- _Tekstfragment_:
Zarathoestra beleeft revival in Noord-Irak

zoroastriens-perdur.jpg

Door: Dirk Rochtus - Ex: http://www.doorbraak.be

Zarathoestra beleeft revival in Noord-Irak

Koerden in Noord-Irak herontdekken de oude religie van Zarathoestra als een wapen in de strijd tegen het door IS belichaamde Kwaad.

Een golf van politiek, religieus en sektarisch geweld overspoelt het Midden-Oosten. In Syrië woedt de soennitische terreurorganisatie Islamitische Staat (IS) in alle hevigheid tegen andersdenkenden en aanhangers van andere geloofsstrekkingen. In Turkije escaleert de strijd tussen het Turkse leger en de milities van de Koerdische Arbeiderspartij PKK. Iran en Saoedi-Arabië wedijveren met elkaar om de macht in de regio. Sjiieten en soennieten bestrijden elkaar om de juiste uitlegging van de islam.

- _Brongegevens_:
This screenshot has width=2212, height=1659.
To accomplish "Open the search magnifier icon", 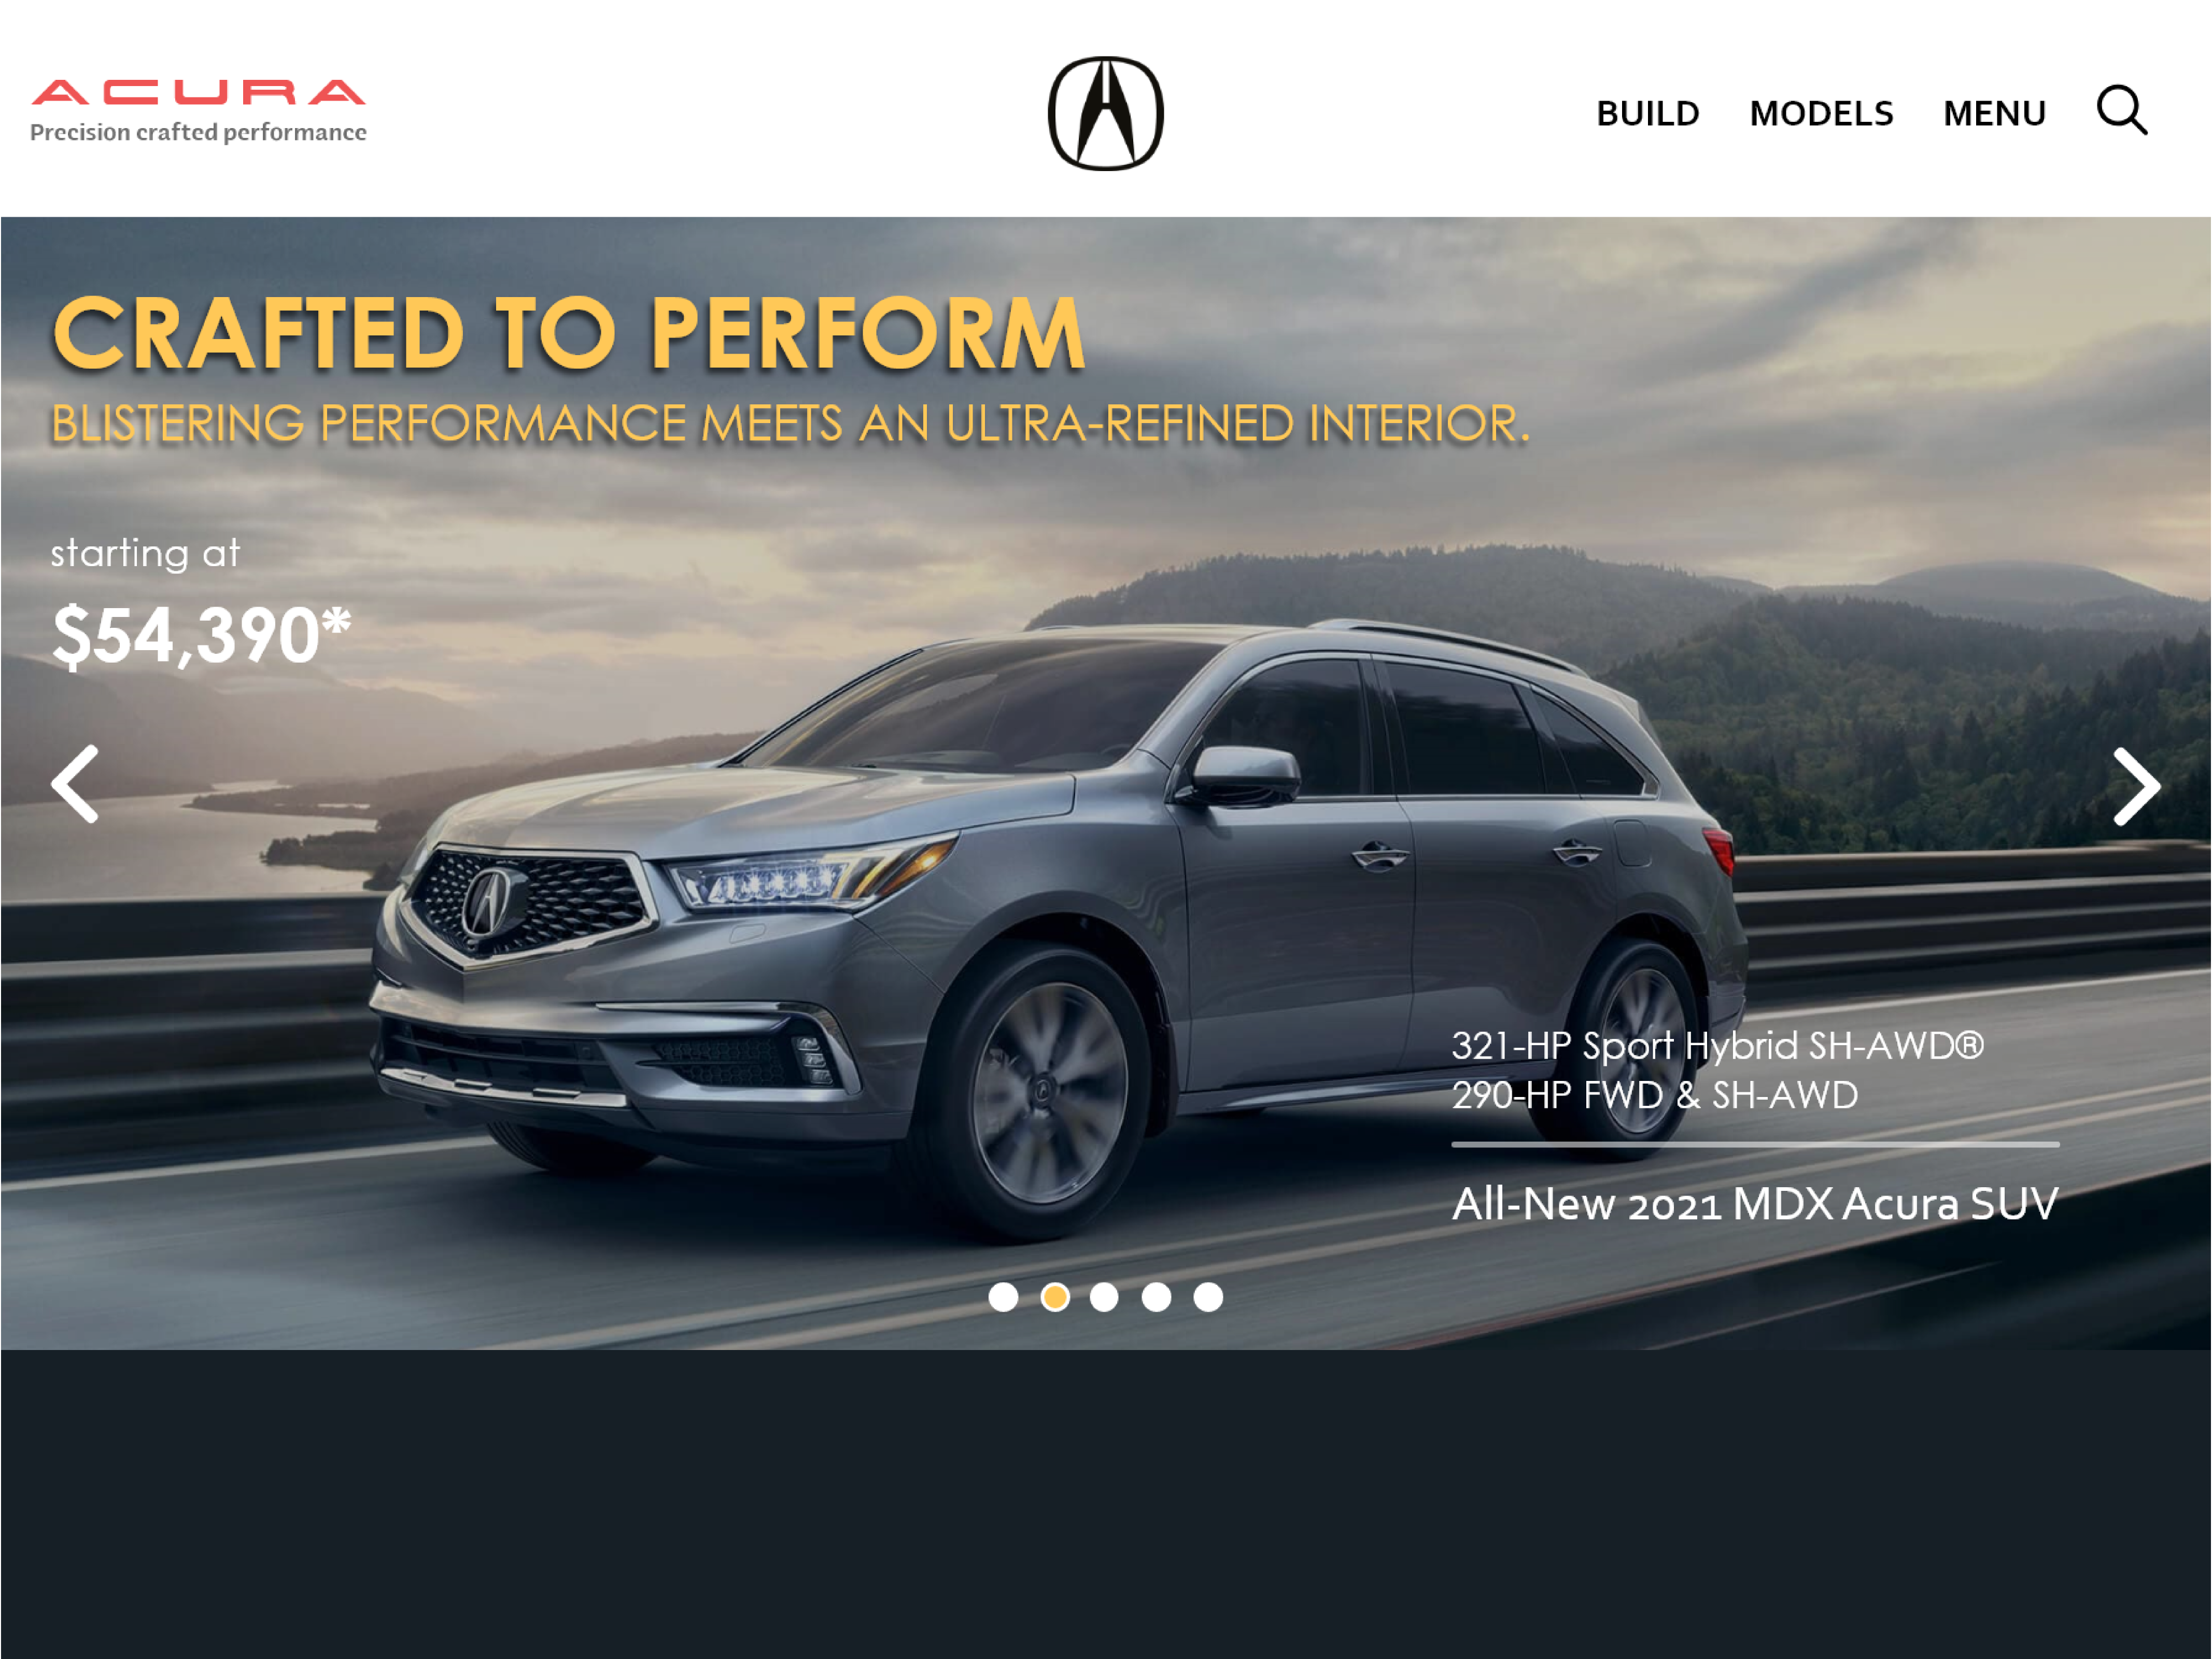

- _Schriftelijke opdracht A_:
Welke religie herontdekken de Koerden in Noord-Irak volgens het artikel over Zarathoestra?
- _Schriftelijke opdracht B_:
Geef uit het artikel over Zarathoestra de passage woordelijk opnieuw weer, beginnend bij "Door: Dirk Rochtus" en eindigend bij "van de islam.".
- _Schriftelijke opdracht C_:
Zet het artikel over Zarathoestra voort na de laatste zin.

- _Resultaat A_:
De oude religie van Zarathoestra.

- _Resultaat B_:
Door: Dirk Rochtus - Ex: http://www.doorbraak.be

Zarathoestra beleeft revival in Noord-Irak

Koerden in Noord-Irak herontdekken de oude religie van Zarathoestra als een wapen in de strijd tegen het door IS belichaamde Kwaad.

Een golf van politiek, religieus en sektarisch geweld overspoelt het Midden-Oosten. In Syrië woedt de soennitische terreurorganisatie Islamitische Staat (IS) in alle hevigheid tegen andersdenkenden en aanhangers van andere geloofsstrekkingen. In Turkije escaleert de strijd tussen het Turkse leger en de milities van de Koerdische Arbeiderspartij PKK. Iran en Saoedi-Arabië wedijveren met elkaar om de macht in de regio. Sjiieten en soennieten bestrijden elkaar om de juiste uitlegging van de islam.

- _Resultaat C_:
Ware cultuur

De chaos drijft niet alleen vele mensen op de vlucht, maar doet ook velen onder de thuisblijvers snakken naar zekerheid en geborgenheid. Zo komt het bijvoorbeeld dat meer en meer Koerden een oude religie herontdekken. In de provincie Suleiman, in de Koerdische deelstaat van Noord-Irak, vond in de maand mei een merkwaardige ceremonie plaats. Honderden Koerden deden er een gewijde gordel, de 'koeshti', om. Ze betoonden zo hun gehechtheid aan het zoroastrisme, de religie van de Perzische profeet Zarathoestra (ook Zarathustra of Zoroaster genaamd). Ook dienden ze bij de overheid van de Kurdistan Regional Government (KRG) een aanvraag in voor de bouw van twaalf zoroastrische tempels en voor de erkenning van het zoroastrisme als officiële godsdienst. Volgens Luqman al Hadsch Karim van de zoroastrische organisatie Zand zouden met de revival van het zoroastrisme de 'ware cultuur en religie van de Koerden' weer in ere worden hersteld.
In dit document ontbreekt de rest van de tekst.